My Bed & Blake, curatorial response (to the other one...)

My Bed & Blake, curatorial response (to the other one...)

According to the curators of the Tracey Emin and William Blake in Focus exhibition, the link between the two is existential pain leading to artistic truth. I'm not convinced Blake was a champion of existential suffering as a prerequisite to creating art. Yes, he had an insight into suffering but he was more interested in revealing our access to the creative soul as a means of emancipation from the institutionalised oppression of the goal driven, patriarchal/bifurcated forces that shape society.

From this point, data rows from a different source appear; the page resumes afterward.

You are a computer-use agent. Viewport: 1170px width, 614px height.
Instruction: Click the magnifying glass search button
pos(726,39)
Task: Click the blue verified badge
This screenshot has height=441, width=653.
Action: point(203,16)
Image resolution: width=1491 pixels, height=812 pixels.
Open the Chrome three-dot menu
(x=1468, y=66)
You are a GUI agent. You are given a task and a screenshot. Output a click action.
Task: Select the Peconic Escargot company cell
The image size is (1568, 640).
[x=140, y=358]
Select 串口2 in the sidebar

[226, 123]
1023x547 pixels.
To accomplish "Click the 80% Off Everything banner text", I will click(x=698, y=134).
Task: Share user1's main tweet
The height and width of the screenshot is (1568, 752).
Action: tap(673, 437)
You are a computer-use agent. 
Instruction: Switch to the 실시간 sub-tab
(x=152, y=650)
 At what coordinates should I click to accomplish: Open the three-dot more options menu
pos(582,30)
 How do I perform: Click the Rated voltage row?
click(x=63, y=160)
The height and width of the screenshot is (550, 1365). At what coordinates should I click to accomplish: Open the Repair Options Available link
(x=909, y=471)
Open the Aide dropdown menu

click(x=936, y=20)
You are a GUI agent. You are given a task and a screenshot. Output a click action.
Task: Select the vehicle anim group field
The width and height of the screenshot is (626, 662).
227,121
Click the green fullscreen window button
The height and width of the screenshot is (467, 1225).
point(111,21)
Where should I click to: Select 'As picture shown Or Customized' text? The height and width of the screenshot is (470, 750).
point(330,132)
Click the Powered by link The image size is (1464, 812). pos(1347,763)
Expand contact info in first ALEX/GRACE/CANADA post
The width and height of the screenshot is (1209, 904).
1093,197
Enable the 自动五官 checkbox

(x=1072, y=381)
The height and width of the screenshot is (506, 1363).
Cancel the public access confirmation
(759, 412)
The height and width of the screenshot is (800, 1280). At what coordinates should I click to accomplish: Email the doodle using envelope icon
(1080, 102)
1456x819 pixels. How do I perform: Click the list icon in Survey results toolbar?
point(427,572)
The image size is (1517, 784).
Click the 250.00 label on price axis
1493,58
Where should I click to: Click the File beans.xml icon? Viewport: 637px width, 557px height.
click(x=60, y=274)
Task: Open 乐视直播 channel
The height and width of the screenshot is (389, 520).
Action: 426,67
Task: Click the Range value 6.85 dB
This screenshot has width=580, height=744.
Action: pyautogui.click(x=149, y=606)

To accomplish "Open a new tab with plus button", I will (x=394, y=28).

My Bed in some respects is the ultimate in turning art/life into a fixed object rather than the process of living event. The subject object split is the error at the heart of the mechanistic model of the mind that leads to human oppression. To think in terms of fixed substances is useful for certain forms of processing such as shopping lists or auditing of munitions but is a completely dysfunctional mode when it comes to addressing metaphysical matters (see how an elephant becomes an aspirin via structuralist subject/object rationality). This really is what Blake was getting at when he spoke of the single vision of the rational man and the release of fourfold vision, which recognises the role played by the imagination in the creation of reality. To the single visionists this is madness because the subject object split demands a perpetual split or separation. It seems to be exactly this kind of split My Bed is offering as it sits inert, sealed off with official boundary markers.